Cytological mechanisms of Cardinium-induced cytoplasmic incompatibility in Encarsia pergandiella (Hymenoptera: Aphelynidae): Preliminary results.

Cytoplasmic incompatibility (CI) between closely related populations occurs frequently in arthropods as a consequence of infections by Wolbachia and Cardinium endosymbionts. CI causes sterility in matings between infected males and uninfected or differently-infected females.
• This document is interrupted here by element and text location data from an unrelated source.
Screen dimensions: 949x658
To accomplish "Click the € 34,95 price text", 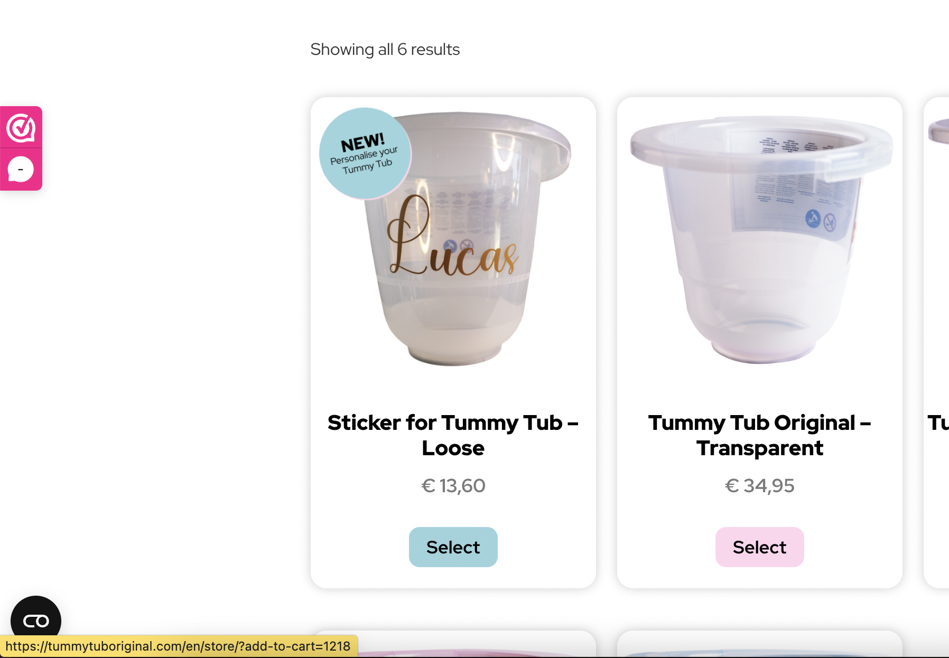I will pyautogui.click(x=759, y=486).
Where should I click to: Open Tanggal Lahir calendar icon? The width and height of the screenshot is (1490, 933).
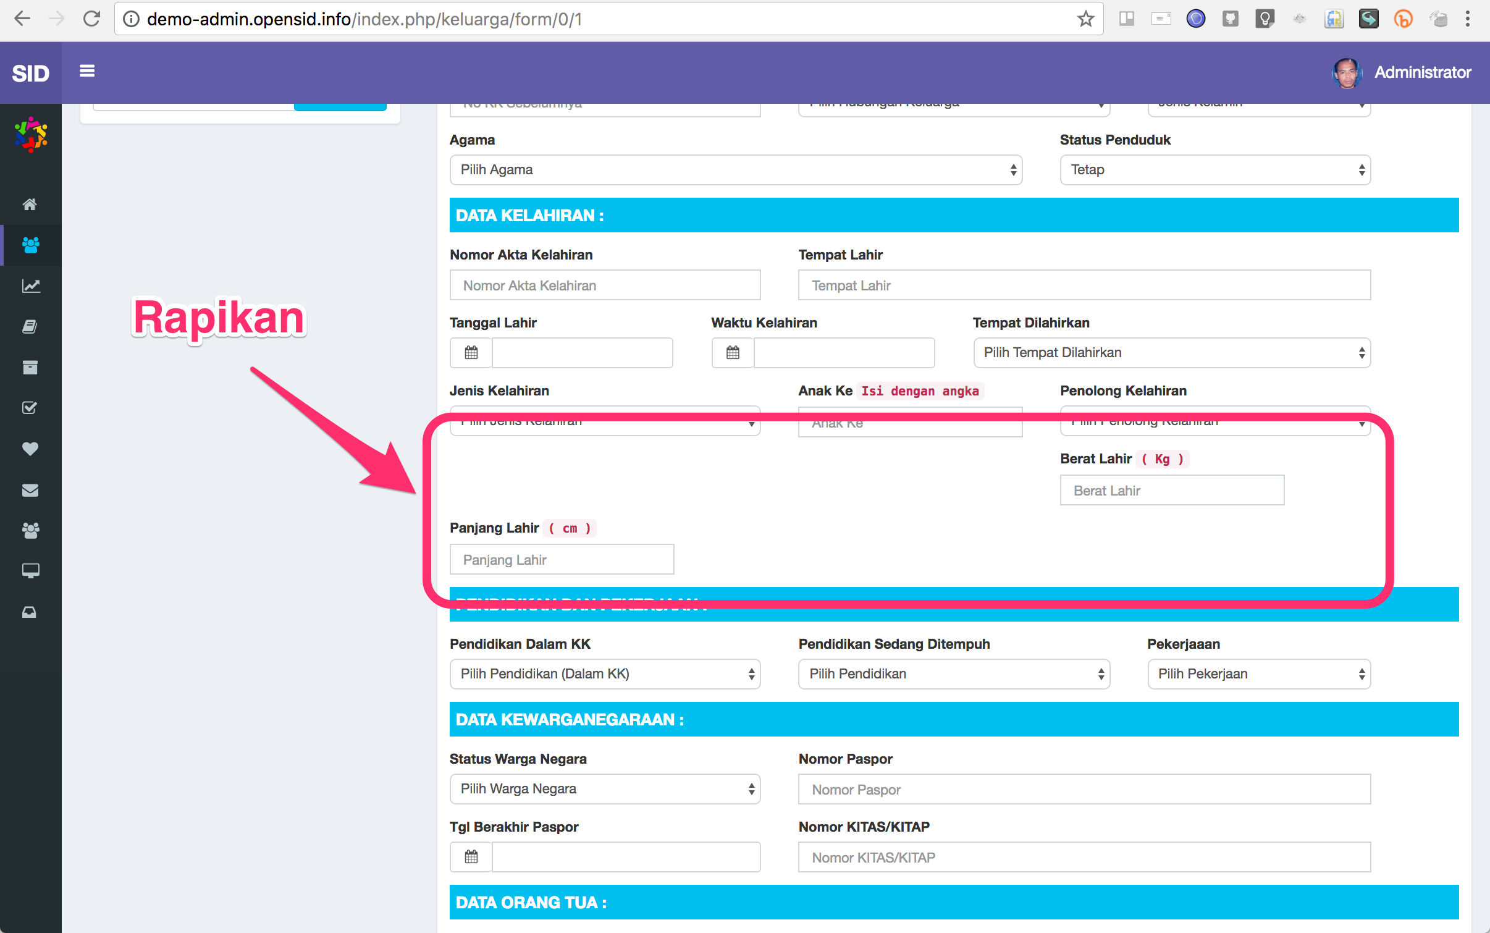click(471, 353)
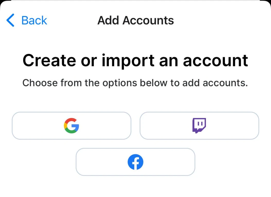Image resolution: width=271 pixels, height=197 pixels.
Task: Tap the blue back chevron arrow
Action: (11, 20)
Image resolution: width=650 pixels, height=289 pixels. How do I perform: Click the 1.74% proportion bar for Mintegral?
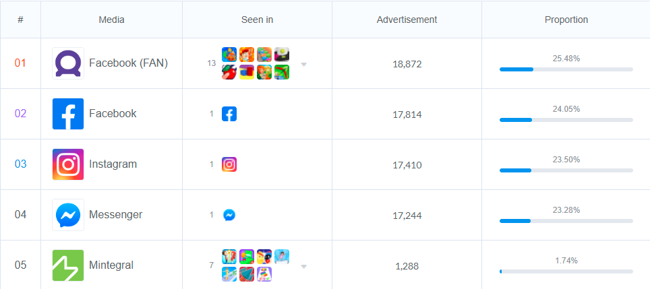[x=566, y=271]
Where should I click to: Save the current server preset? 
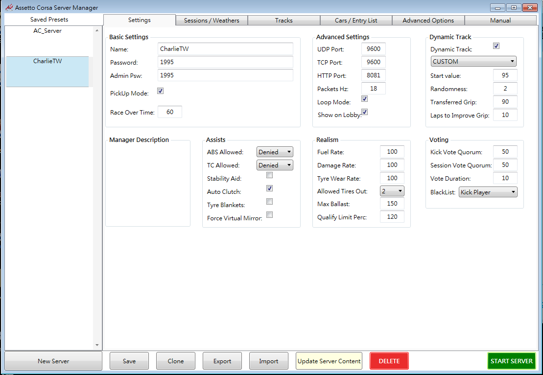point(129,361)
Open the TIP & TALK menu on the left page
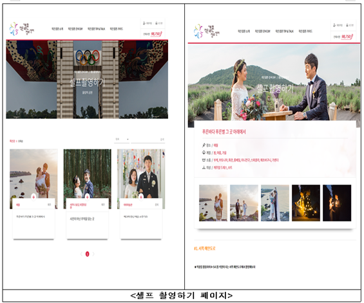Viewport: 364px width, 303px height. point(96,29)
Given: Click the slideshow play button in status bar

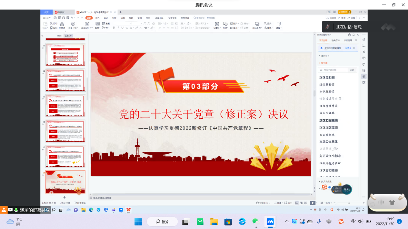Looking at the screenshot, I should click(312, 203).
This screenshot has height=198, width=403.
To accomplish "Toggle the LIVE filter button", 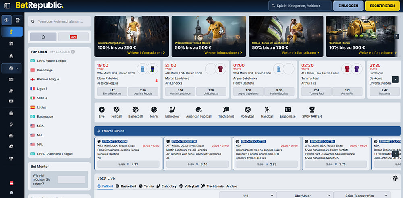I will coord(73,37).
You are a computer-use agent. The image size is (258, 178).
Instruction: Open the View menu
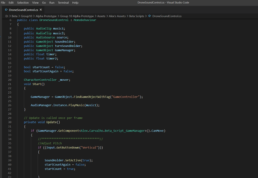coord(35,2)
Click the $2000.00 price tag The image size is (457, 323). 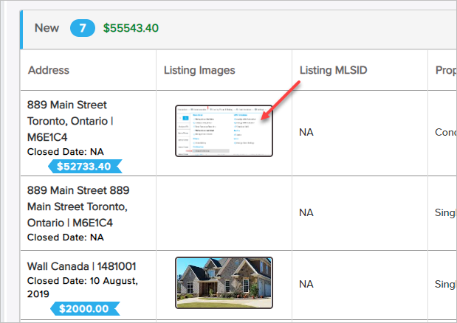(83, 308)
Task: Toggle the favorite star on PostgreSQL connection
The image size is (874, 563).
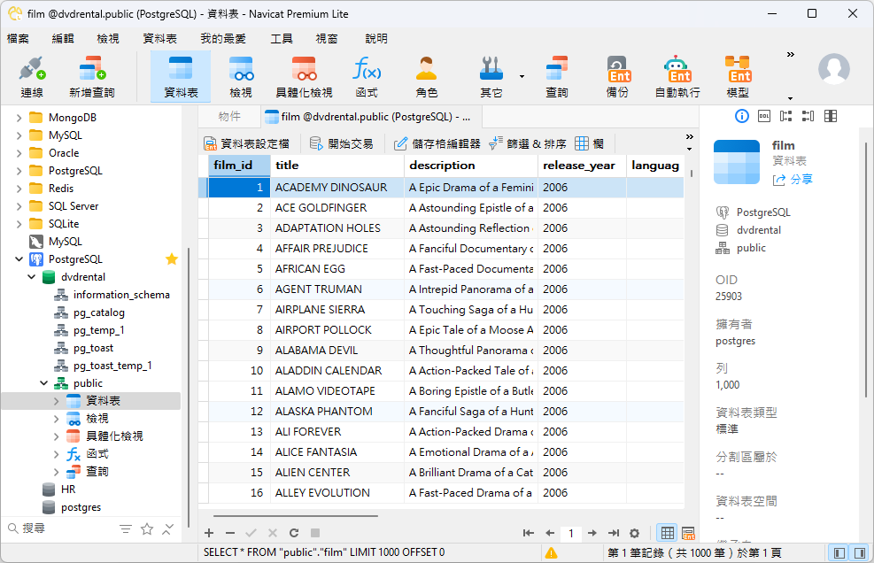Action: [172, 258]
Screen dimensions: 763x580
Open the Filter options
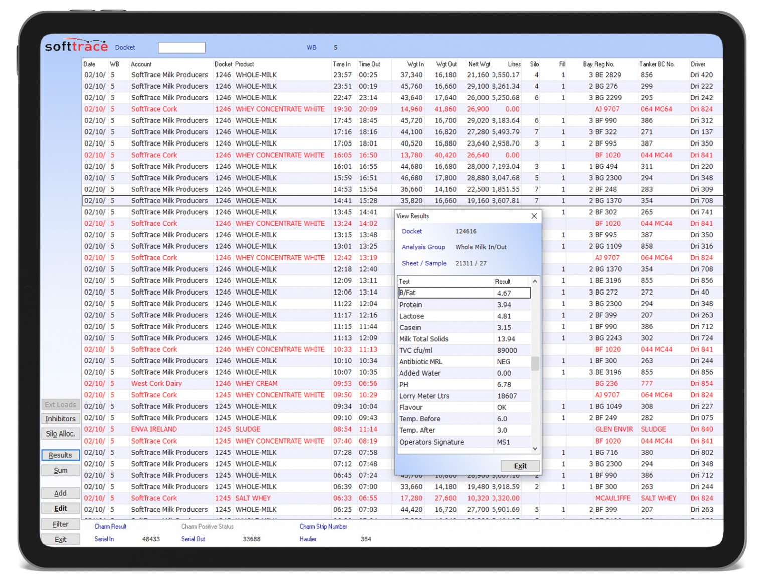60,524
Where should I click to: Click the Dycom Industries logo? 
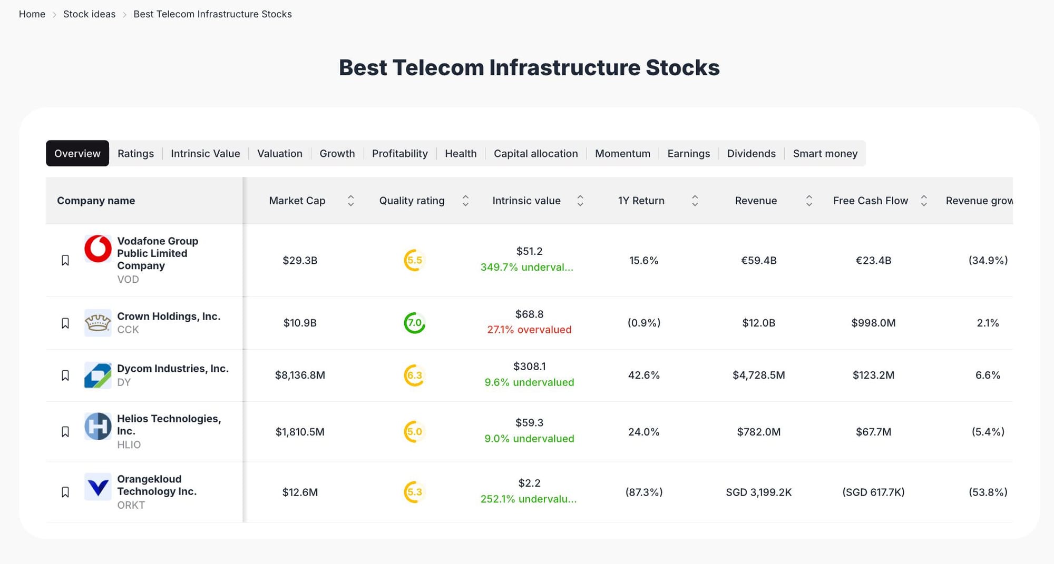point(98,375)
CI-bacteria infect a large number of arthropods and strongly influence the ecology and evolution of their hosts. CI may also affect the invasiveness of alien genotypes and the effectiveness of biocontrol agents. Cytological analyses of Wolbachia CI crosses in Drosophila and Nasonia have provided insights into the mechanism of CI. These studies have shown that incompatible embryos die in the first mitotic division of the zygote, and implicate paternal chromatin remodeling and asynchrony of male and female pronuclei entering the first mitotic division. The delay leads to abnormal division or the exclusion of male chromatids. So far, nothing is known about the sequence of events in the embryogenesis of incompatible CI Cardinium crosses. We conducted a cytological analysis of reproductive incompatibility caused by CI Cardinium in Encarsia pergandiella. We set up incompatible and control matings, dissected eggs from whitefly hosts, and fixed and stained eggs with DAPI during early embryogenesis. DAPI-stained eggs were imaged with a confocal microscope. We also attempted live-staining with the nucleic acid stain Syto-11 to allow for visualization of embryogenesis in real time. This technique involves dissection in buffer followed by a short incubation before imaging with a deconvolution microscope. We observed the formation of chromatin bridges after the first mitotic division of the zygote, which is a common feature of Wolbachia-induced CI. Our preliminary results suggest a common mechanism of CI induced by the two bacterial lineages. Identifying parallels between CI caused by Wolbachia and Cardinium will shed light on fundamental mechanisms that underlie this reproductive incompatibility.